Baguio pushes plastics ban

BAGUIO CITY, Philippines—Residents have launched an online petition to compel the city government to enforce a ban on plastic bags, which should have taken effect in 2012.

Baguio was the subject of a January 2012 writ of kalikasan after its only dump in Barangay (village) Irisan eroded into a neighboring community in Tuba town, Benguet province, in August 2011, forcing the city government to spend up to P200 million in the succeeding years to haul garbage to commercial dumps.

The city has been developing a waste management facility so that collected garbage can instead be stored to fuel a thermal power plant, according to Romeo Concio, the city’s general services officer.

But the petitioners over at www.change.org said waste management could be sped up once the city government “enforces the ban on plastic bags, as mandated by City Ordinance No. 26 that was crafted in 2007.” It said the ordinance “should have taken effect back in 2012.”

“As litter, plastic bags find their way into our waterways, parks and streets, causing floods and preventable casualties during strong rains … The Irisan trash slide in 2009, which claimed six lives, was an avalanche of our accumulated plastic and mixed wastes from more than three decades. The cleanup after the trash slide entailed gathering these plastics once more to dump in Capas, Tarlac,” said the petition.

“This year, the city has budgeted P85 million for hauling and tipping fees to dispose of residual wastes, which are largely composed of disposable plastics. One ton of garbage costs P1,833 for hauling and tipping fees and we spend P232,876 per day to dispose of an average of 127 tons of residual wastes to be transported and dumped in a landfill in Urdaneta City. Such an amount could be better spent on social services that are needed by our citizenry.”

The plastics ban ordinance requires consumers to instead use reusable supermarket bags.

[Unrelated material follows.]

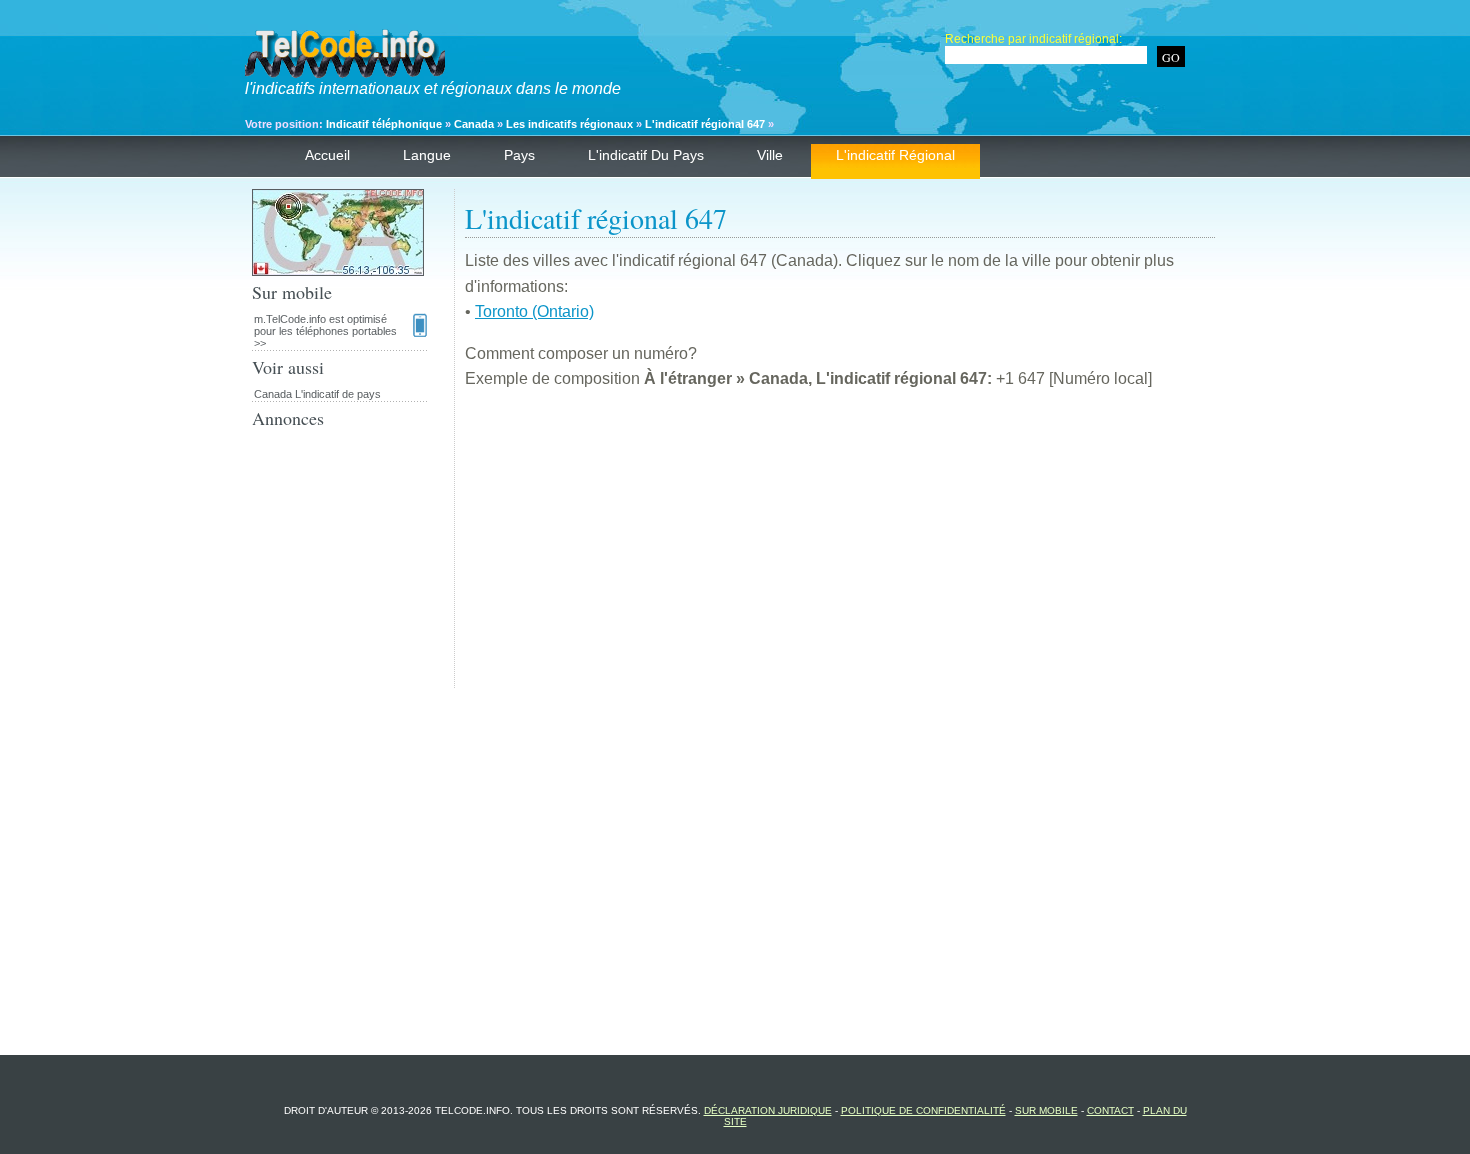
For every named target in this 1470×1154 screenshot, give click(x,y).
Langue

A plastics ban is already being enforced in Bontoc town, the capital of Mt. Province, which was also slapped with a writ of kalikasan in October 2012 because of its open dump that had been operating near the banks of Chico River.

The ban took effect in June 2013.

But there are still no answers as to how the town will address its abandoned dump. The municipal administrator’s office has disclosed plans to convert the dump into an ecopark similar to the program being developed in Irisan.

On Thursday, Oscar Cabanayan, Cordillera director of the Environmental Management Bureau (EMB), said he planned to commission a study to determine whether removing the dump from the river is more cost-effective.

The Bontoc dump is about 100 meters from the riverbanks. A major Cordillera river system, Chico River starts from Mount Data in Mt. Province and traverses the towns of Bauko, Sabangan and Bontoc, as well as communities in Tinglayan and Pasil towns and Tabuk City, the capital of Kalinga province.

The Bontoc dump was decommissioned in August 2013.

In the Benguet capital, La Trinidad town, officials were given until June 30 to repair and fix its engineered sanitary landfill (ESL) in Barangay Alno after the EMB concluded that its operations violated its own environment compliance certificate (ECC).

Cabanayan said the agency had informed the La Trinidad government as early as 2010 about the structural defects in the Alno ESL.

Alno’s most pressing problem at the moment is one of its landfill cells containing garbage that is beyond its carrying capacity, Cabanayan said.

“We need to immediately haul out the garbage and stop dumping to give way to the rehabilitation of the Alno dump,” said La Trinidad Mayor Edna Tabanda.

She said the municipal council had allocated P7.1 million to haul  garbage from the Alno dump to commercial landfills in Tarlac or Pangasinan provinces.

La Trinidad produces 93 tons of mixed garbage each day but only 50 tons are hauled to the Alno dump.